____ Input data
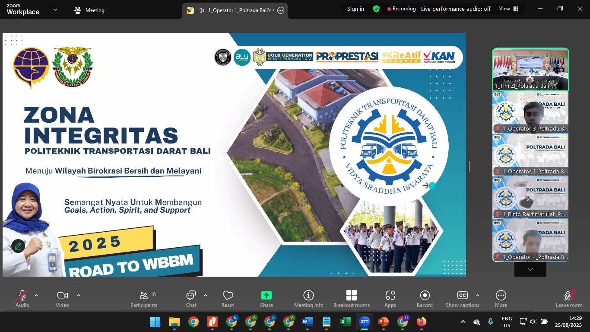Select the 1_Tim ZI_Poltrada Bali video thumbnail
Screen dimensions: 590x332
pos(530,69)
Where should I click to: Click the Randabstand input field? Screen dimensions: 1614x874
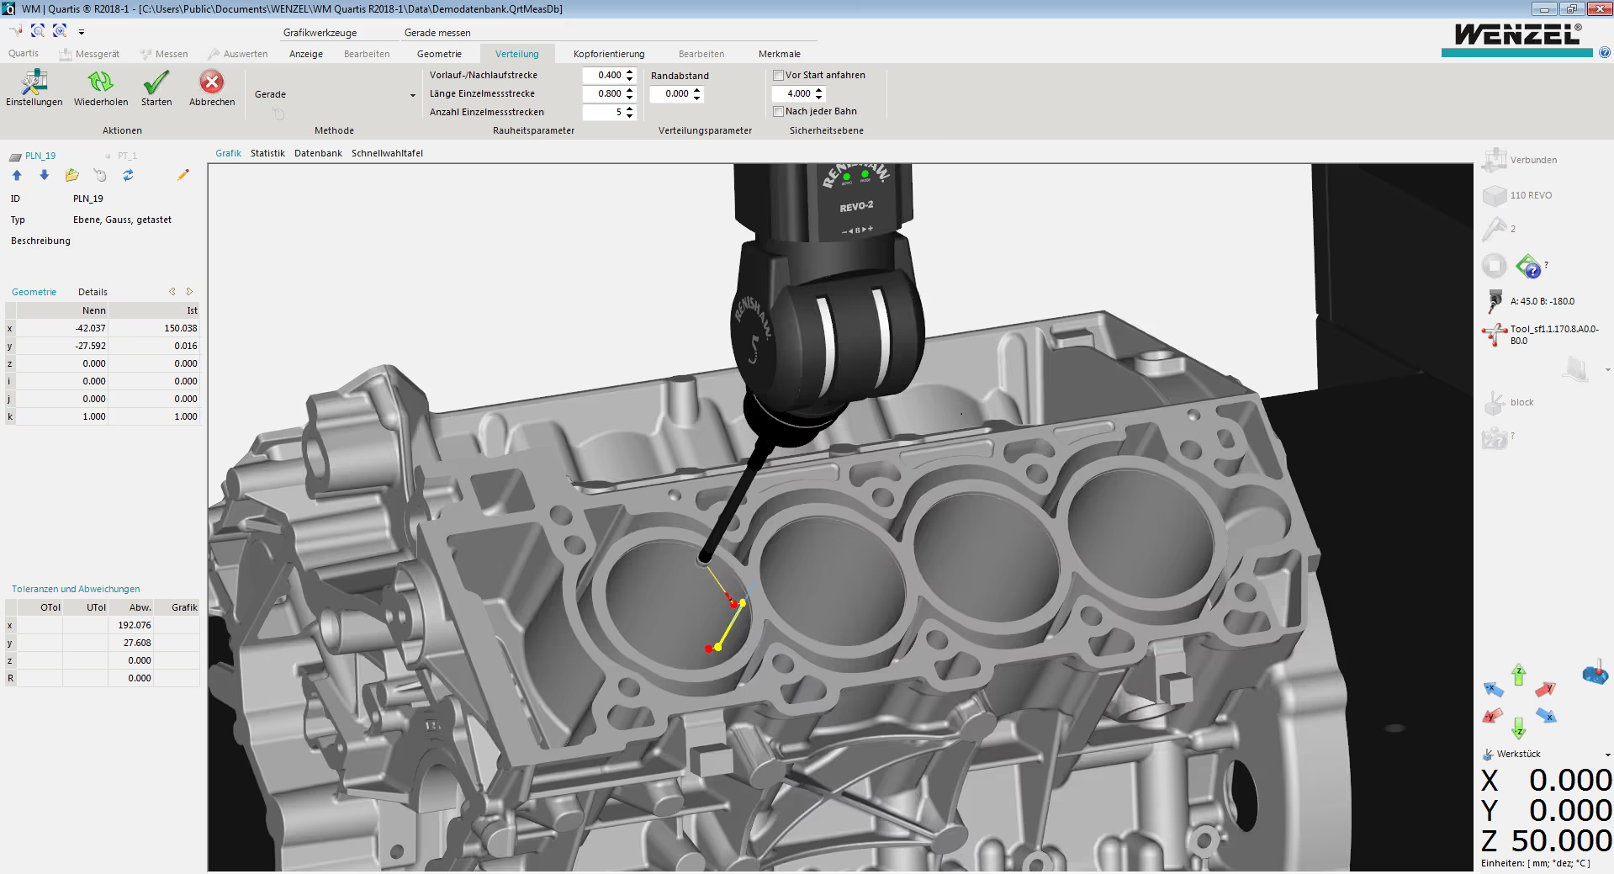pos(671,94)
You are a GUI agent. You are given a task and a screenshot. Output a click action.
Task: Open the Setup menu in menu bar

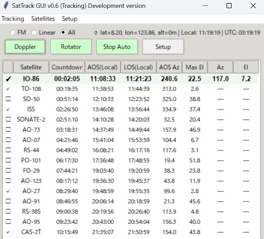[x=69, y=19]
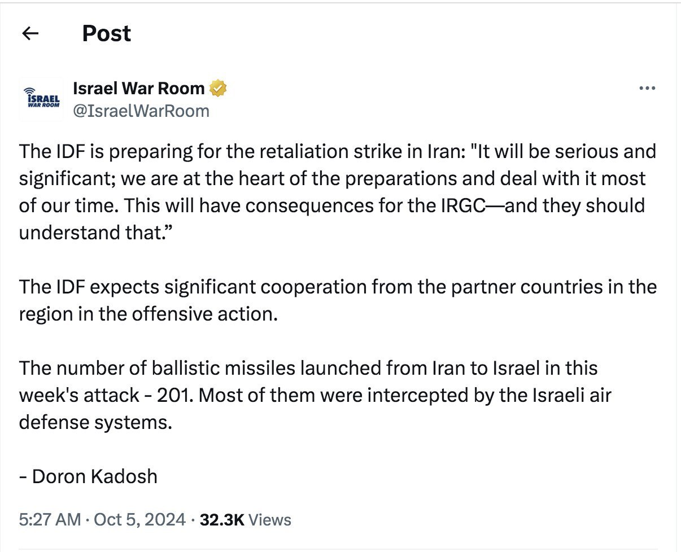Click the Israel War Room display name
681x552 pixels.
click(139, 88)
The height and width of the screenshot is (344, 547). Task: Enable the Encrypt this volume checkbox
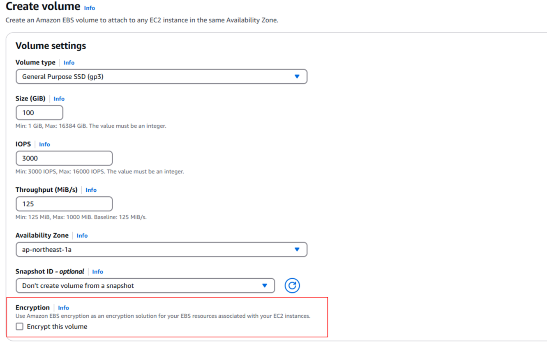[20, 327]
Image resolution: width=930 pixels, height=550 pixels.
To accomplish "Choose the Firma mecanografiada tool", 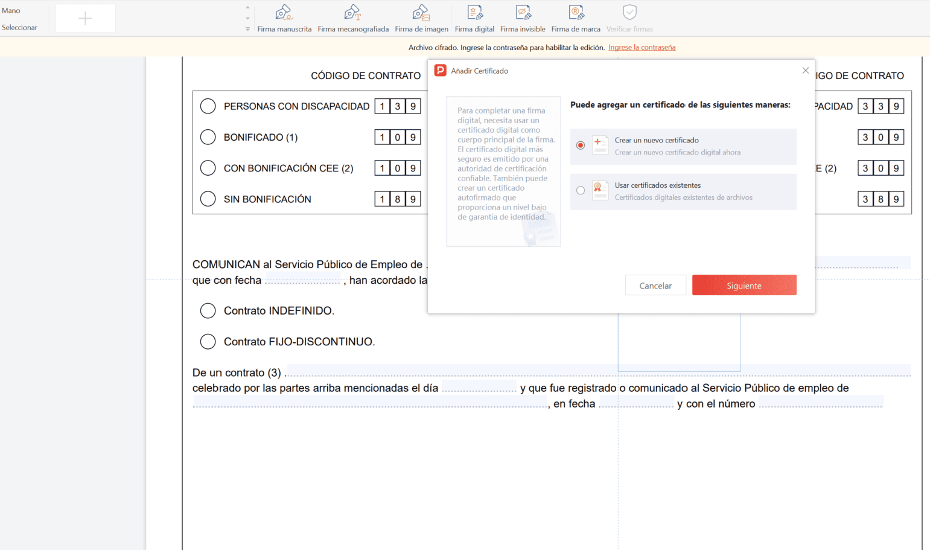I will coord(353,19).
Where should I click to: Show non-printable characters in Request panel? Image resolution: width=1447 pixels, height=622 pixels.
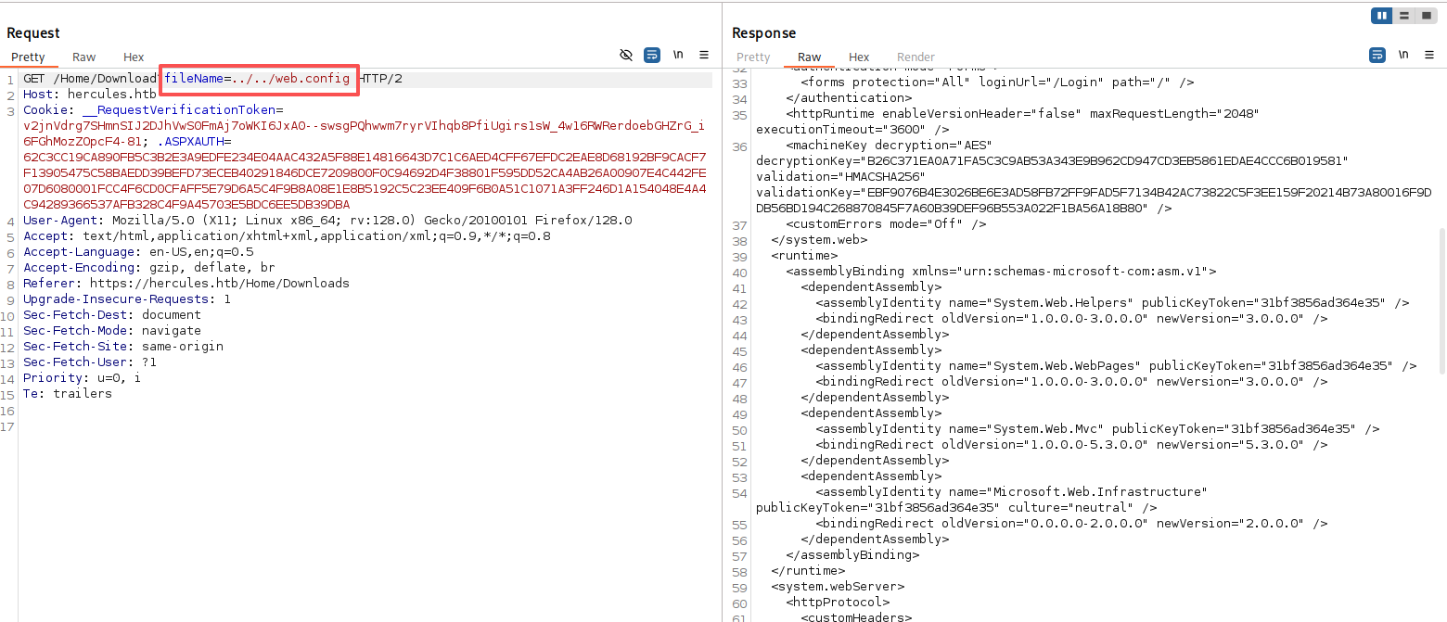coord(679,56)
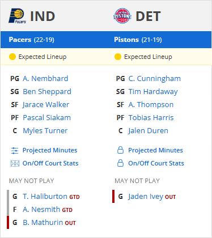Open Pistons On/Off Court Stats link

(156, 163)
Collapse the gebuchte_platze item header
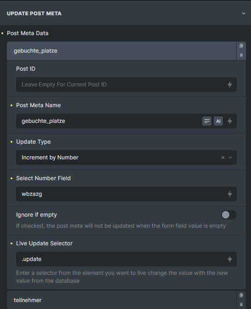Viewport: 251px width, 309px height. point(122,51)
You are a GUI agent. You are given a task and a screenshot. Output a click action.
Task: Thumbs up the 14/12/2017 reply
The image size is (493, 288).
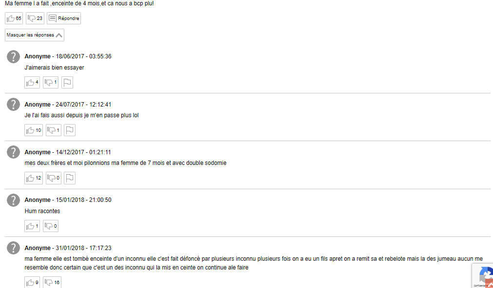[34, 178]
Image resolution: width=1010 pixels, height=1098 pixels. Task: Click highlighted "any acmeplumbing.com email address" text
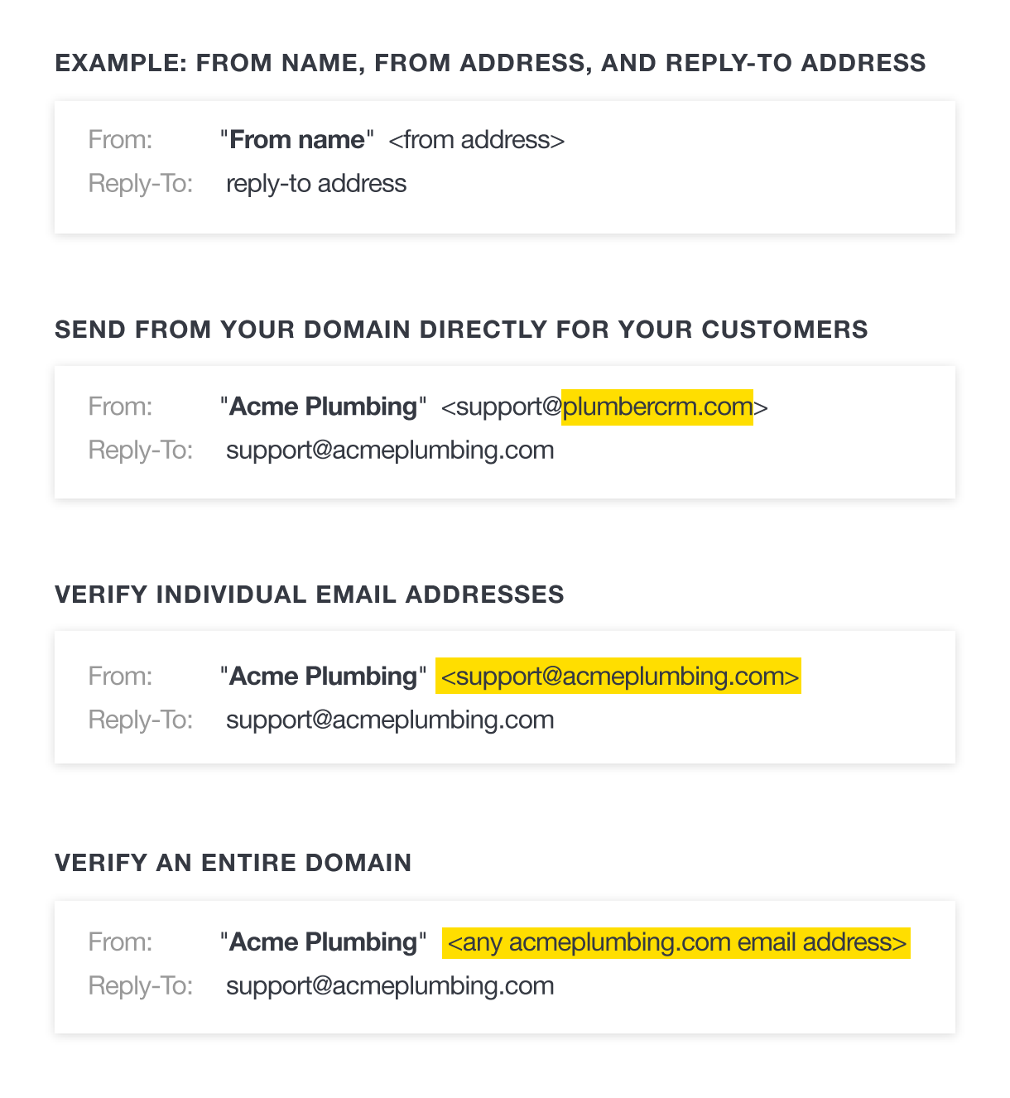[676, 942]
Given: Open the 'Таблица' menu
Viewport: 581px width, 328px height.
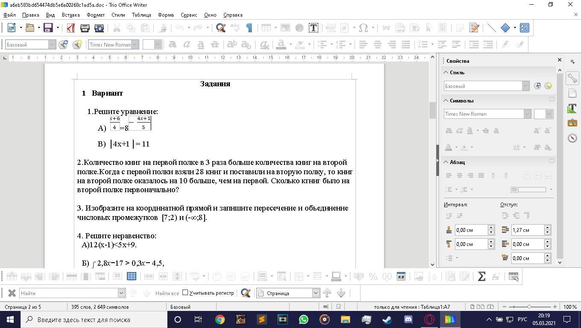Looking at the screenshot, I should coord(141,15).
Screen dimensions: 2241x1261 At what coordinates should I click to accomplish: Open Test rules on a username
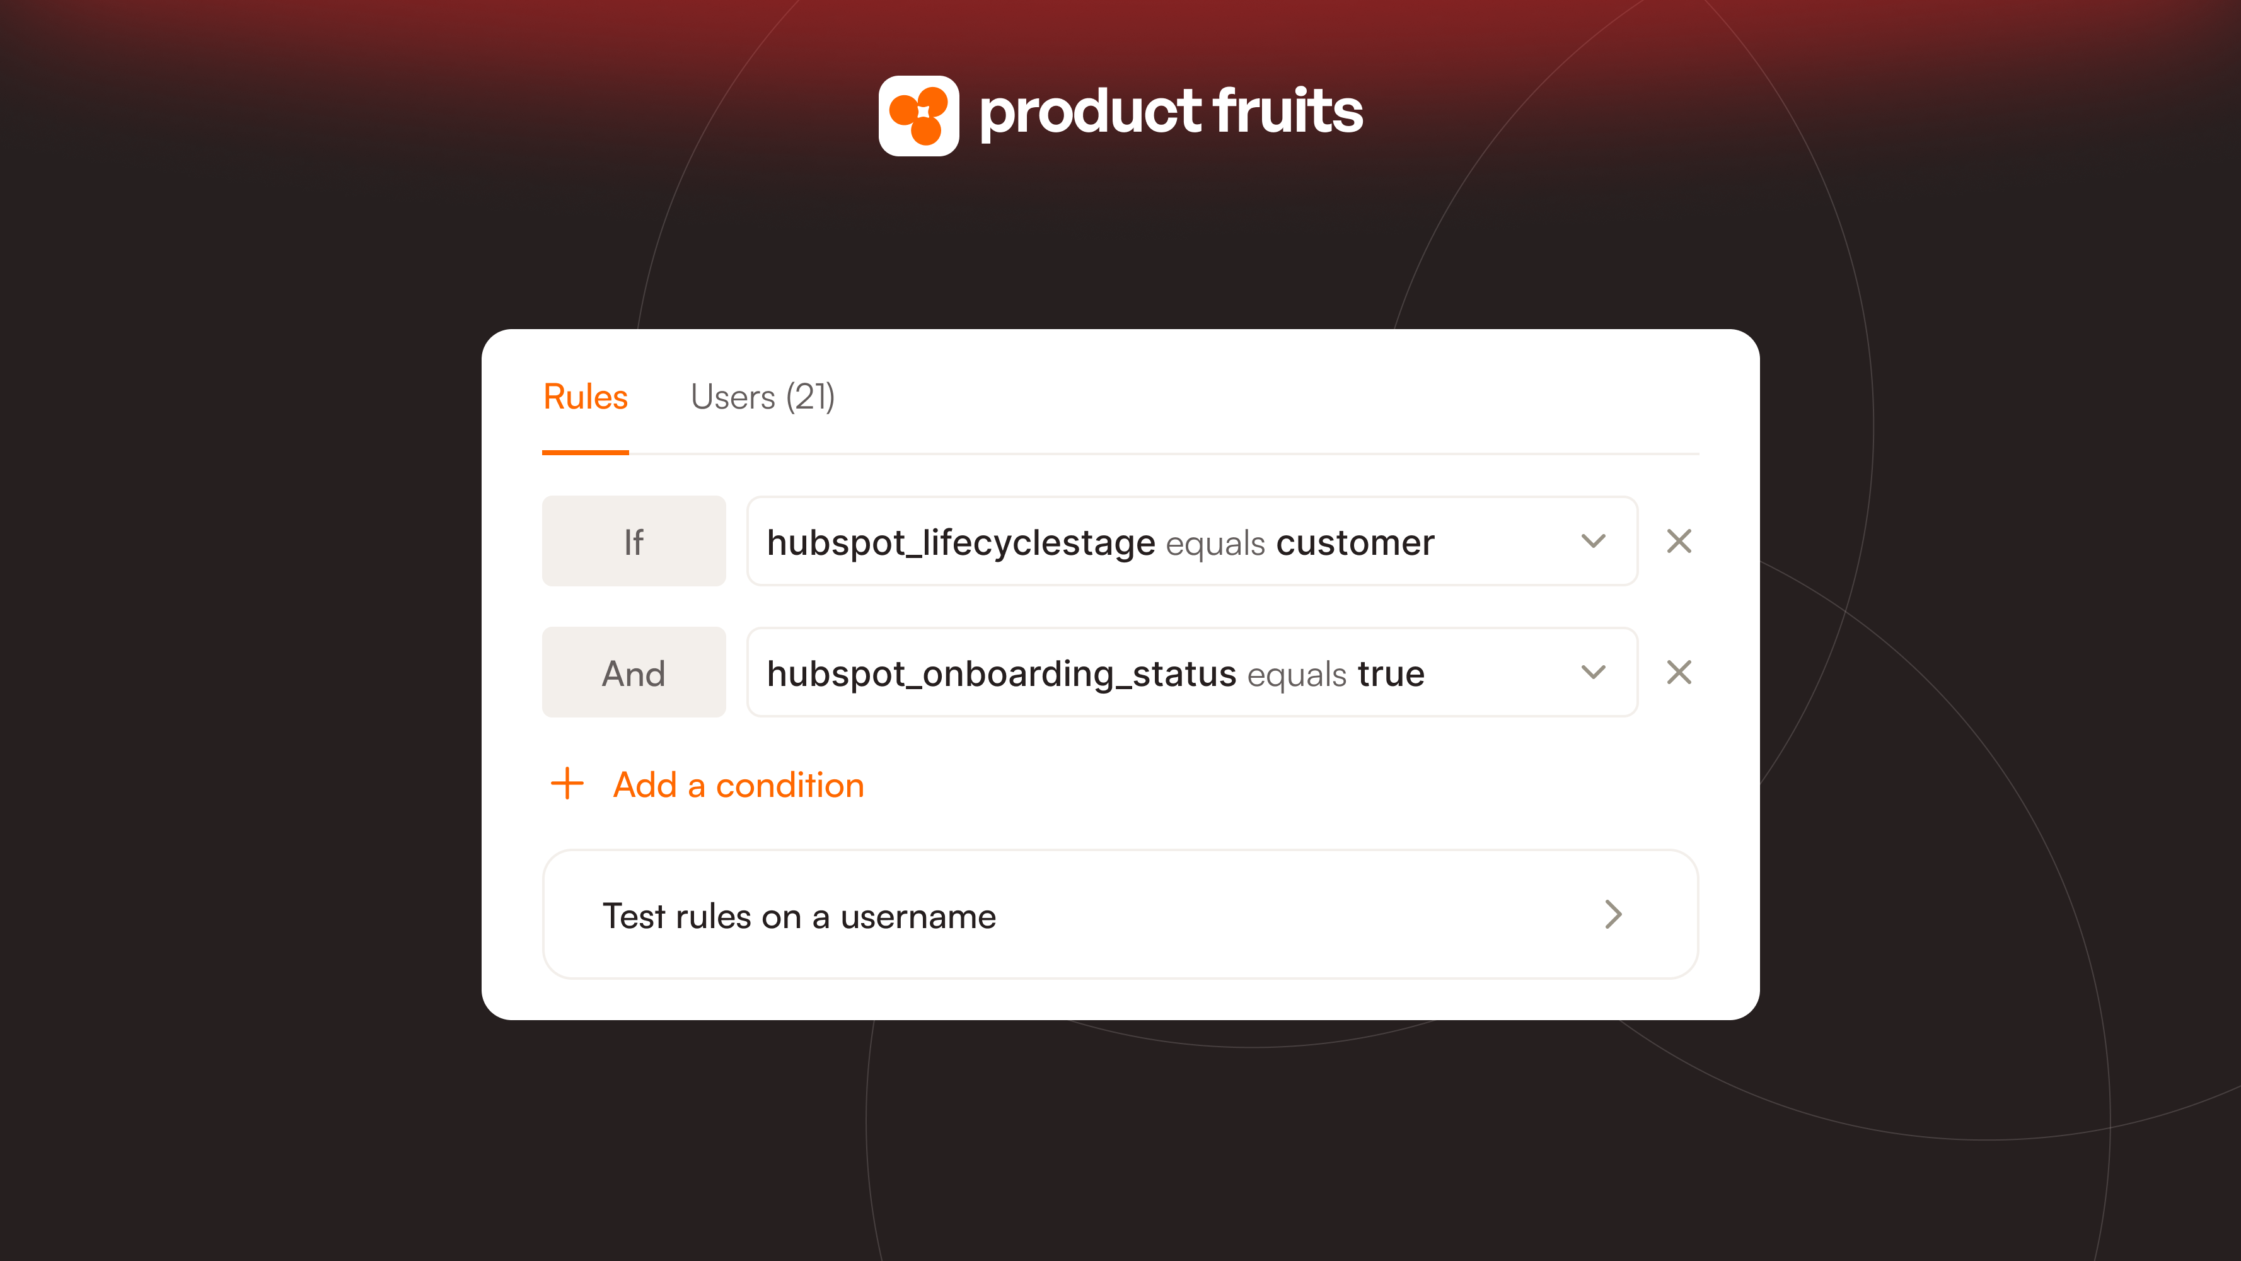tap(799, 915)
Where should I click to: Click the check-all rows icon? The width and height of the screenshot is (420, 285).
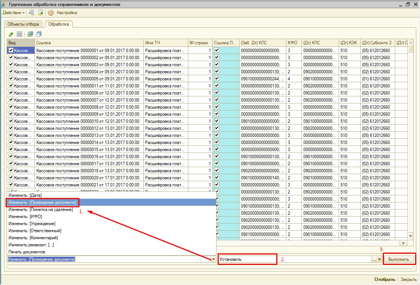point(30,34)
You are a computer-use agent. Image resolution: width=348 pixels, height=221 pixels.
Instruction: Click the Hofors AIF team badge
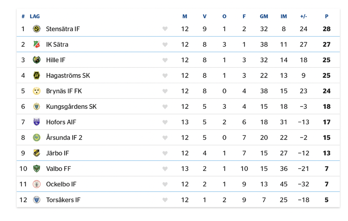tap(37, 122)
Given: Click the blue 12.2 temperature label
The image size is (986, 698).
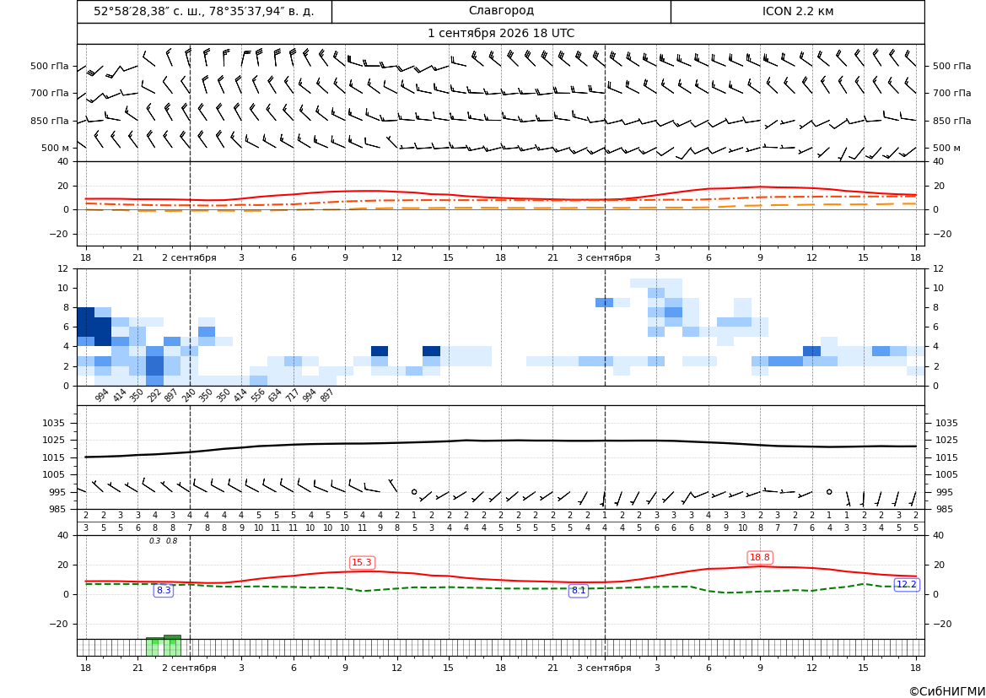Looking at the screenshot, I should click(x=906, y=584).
________
→ Your assignment: With the pictures left out, output the lines from the one containing "Instruction: Click the Hofors AIF team badge" through the last line of the records above, exactly as they are.

→ Output below:
Instruction: Click the Hofors AIF team badge
tap(37, 122)
Given: Click the blue 12.2 temperature label
The image size is (986, 698).
Looking at the screenshot, I should click(x=906, y=584).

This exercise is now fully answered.